Dumpling cluster can't resolve peering failures, ceph pg query blocks, auth failures in logs

florian@xxxxxxxxxxx (Florian Haas) · Wed, 17 Sep 2014 13:35:19 +0200

Thanks, I did check on that too as I'd seen this before and this was
"the usual drill", but alas, no, that wasn't the problem. This cluster
is having other issues too, though, so I probably need to look into
those first.

Cheers,
Florian

On Mon, Sep 15, 2014 at 7:29 PM, Gregory Farnum <greg at inktank.com> wrote:
> Not sure, but have you checked the clocks on their nodes? Extreme
> clock drift often results in strange cephx errors.
> -Greg
> Software Engineer #42 @ http://inktank.com | http://ceph.com
>
>
> On Sun, Sep 14, 2014 at 11:03 PM, Florian Haas <florian at hastexo.com> wrote:
>> Hi everyone,
>>
>> [Keeping this on the -users list for now. Let me know if I should
>> cross-post to -devel.]
>>
>> I've been asked to help out on a Dumpling cluster (a system
>> "bequeathed" by one admin to the next, currently on 0.67.10, was
>> originally installed with 0.67.5 and subsequently updated a few
>> times), and I'm seeing a rather odd issue there.

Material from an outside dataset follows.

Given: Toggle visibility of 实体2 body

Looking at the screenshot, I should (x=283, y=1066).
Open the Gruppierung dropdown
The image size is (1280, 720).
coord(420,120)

The cluster is
>> relatively small, 3 MONs, 4 OSD nodes; each OSD node hosts a rather
>> non-ideal 12 OSDs but its performance issues aren't really the point
>> here.
>>
>> "ceph health detail" shows a bunch of PGs peering, but the usual
>> troubleshooting steps don't really seem to work.
>>
>> For some PGs, "ceph pg <pgid> query" just blocks, doesn't return
>> anything. Adding --debug_ms=10 shows that it's simply not getting a
>> response back from one of the OSDs it's trying to talk to, as if
>> packets dropped on the floor or were filtered out. However, opening a
>> simple TCP connection to the OSD's IP and port works perfectly fine
>> (netcat returns a Ceph signature).
>>
>> (Note, though, that because of a daemon flapping issue they at some
>> point set both "noout" and "nodown", so the cluster may not be
>> behaving as normally expected when OSDs fail to respond in time.)
>>
>> Then there are some PGs where "ceph pg <pgid> query" is a little more
>> verbose, though not exactly more successful:
>>
>> From ceph health detail:
>>
>> pg 6.c10 is stuck inactive for 1477.781394, current state peering,
>> last acting [85,16]
>>
>> ceph pg 6.b1 query:
>>
>> 2014-09-15 01:06:48.200418 7f29a6efc700  0 cephx: verify_reply
>> couldn't decrypt with error: error decoding block for decryption
>> 2014-09-15 01:06:48.200428 7f29a6efc700  0 -- 10.47.17.1:0/1020420 >>
>> 10.47.16.33:6818/15630 pipe(0x2c00b00 sd=4 :43263 s=1 pgs=0 cs=0 l=1
>> c=0x2c00d90).failed verifying authorize reply
>> 2014-09-15 01:06:48.200465 7f29a6efc700  0 -- 10.47.17.1:0/1020420 >>
>> 10.47.16.33:6818/15630 pipe(0x2c00b00 sd=4 :43263 s=1 pgs=0 cs=0 l=1
>> c=0x2c00d90).fault
>> 2014-09-15 01:06:48.201000 7f29a6efc700  0 cephx: verify_reply
>> couldn't decrypt with error: error decoding block for decryption
>> 2014-09-15 01:06:48.201008 7f29a6efc700  0 -- 10.47.17.1:0/1020420 >>
>> 10.47.16.33:6818/15630 pipe(0x2c00b00 sd=4 :43264 s=1 pgs=0 cs=0 l=1
>> c=0x2c00d90).failed verifying authorize reply
>>
>> Oops. Now the admins swear they didn't touch the keys, but they are
>> also (understandably) reluctant to just kill and redeploy all those
>> OSDs, as these issues are basically scattered over a bunch of PGs
>> touching many OSDs. How would they pinpoint this to be sure that
>> they're not being bitten by a bug or misconfiguration?
>>
>> Not sure if people have seen this before ? if so, I'd be grateful for
>> some input. Lo?c, S?bastien perhaps? Or Jo?o, Greg, Sage?
>>
>> Thanks in advance for any insight people might be able to share. :)
>>
>> Cheers,
>> Florian